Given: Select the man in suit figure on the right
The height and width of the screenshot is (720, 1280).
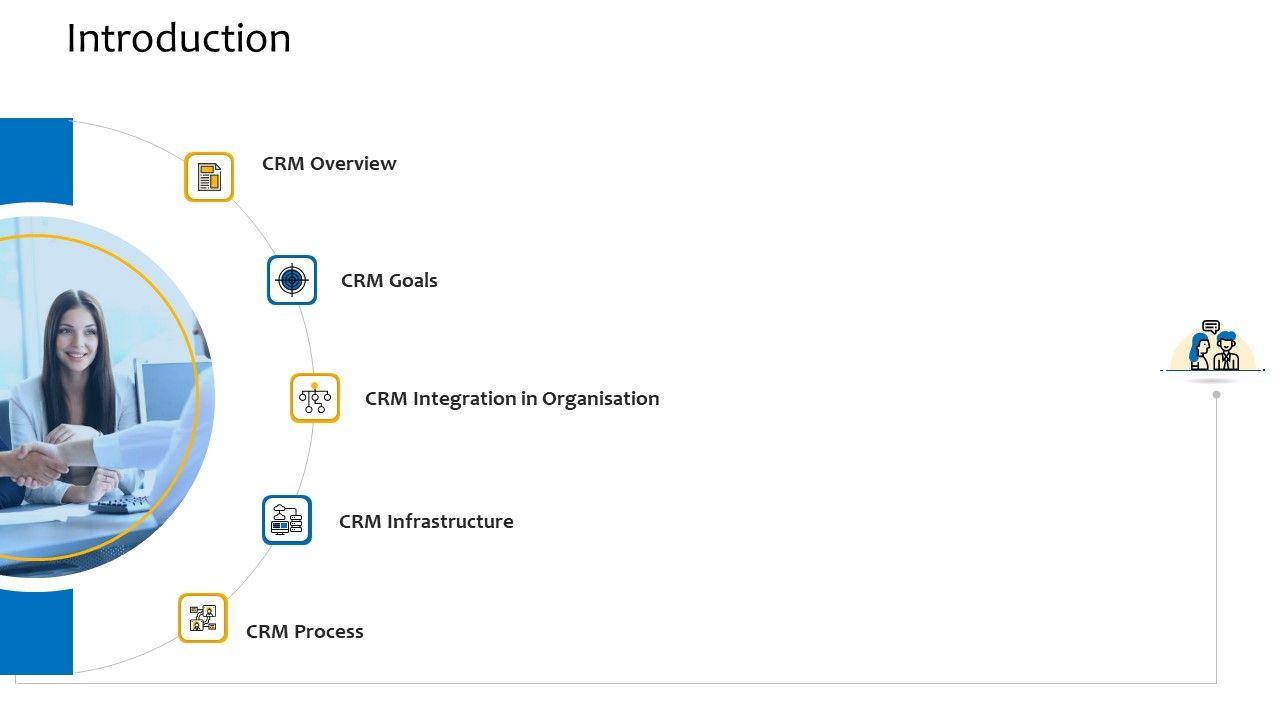Looking at the screenshot, I should tap(1227, 352).
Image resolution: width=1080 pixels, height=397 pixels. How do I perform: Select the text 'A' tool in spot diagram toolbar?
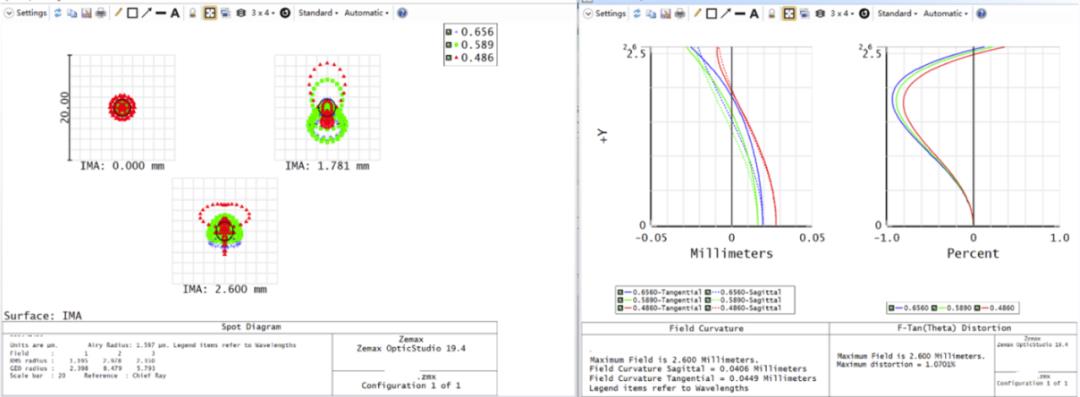(175, 13)
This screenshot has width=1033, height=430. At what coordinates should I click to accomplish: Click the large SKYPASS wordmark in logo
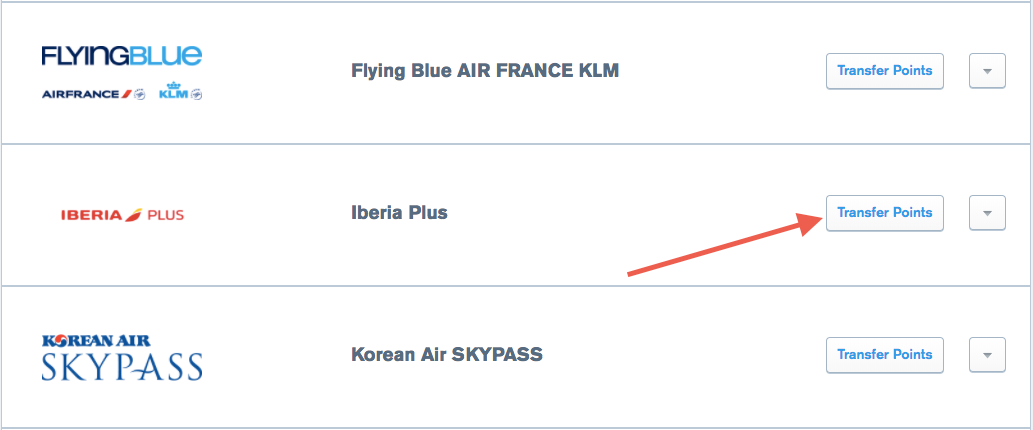pos(122,366)
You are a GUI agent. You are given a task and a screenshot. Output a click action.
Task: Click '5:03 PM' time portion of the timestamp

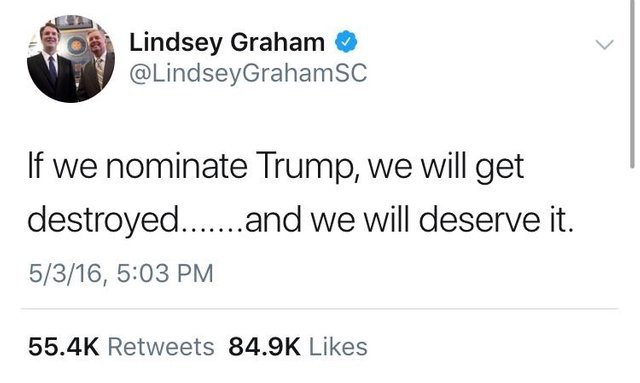point(165,273)
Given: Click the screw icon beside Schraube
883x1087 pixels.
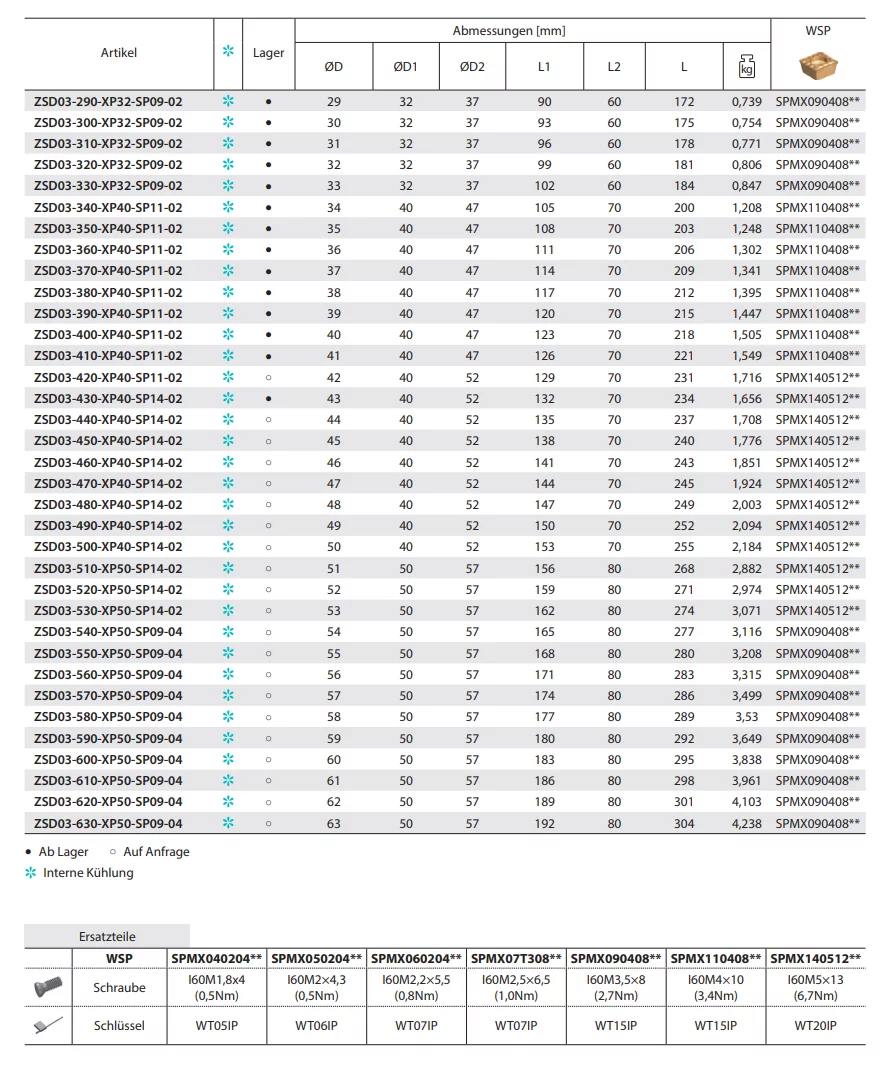Looking at the screenshot, I should [47, 987].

→ **Prompt**
Before copying the data, remove the pictures. Then repeat the rest exactly.

→ **Written answer**
Given: Select the man in suit figure on the right
The height and width of the screenshot is (720, 1280).
Looking at the screenshot, I should tap(1227, 352).
Image resolution: width=1080 pixels, height=397 pixels. How do I perform: Select the text 'A' tool in spot diagram toolbar?
(175, 13)
This screenshot has width=1033, height=430. At what coordinates should I click to accomplish: Click the large SKYPASS wordmark in logo
pos(122,366)
You are a GUI agent. You are given a task and a screenshot. Output a click action.
Task: Click '5:03 PM' time portion of the timestamp

point(165,273)
Given: Click the screw icon beside Schraube
883x1087 pixels.
Looking at the screenshot, I should [47, 987].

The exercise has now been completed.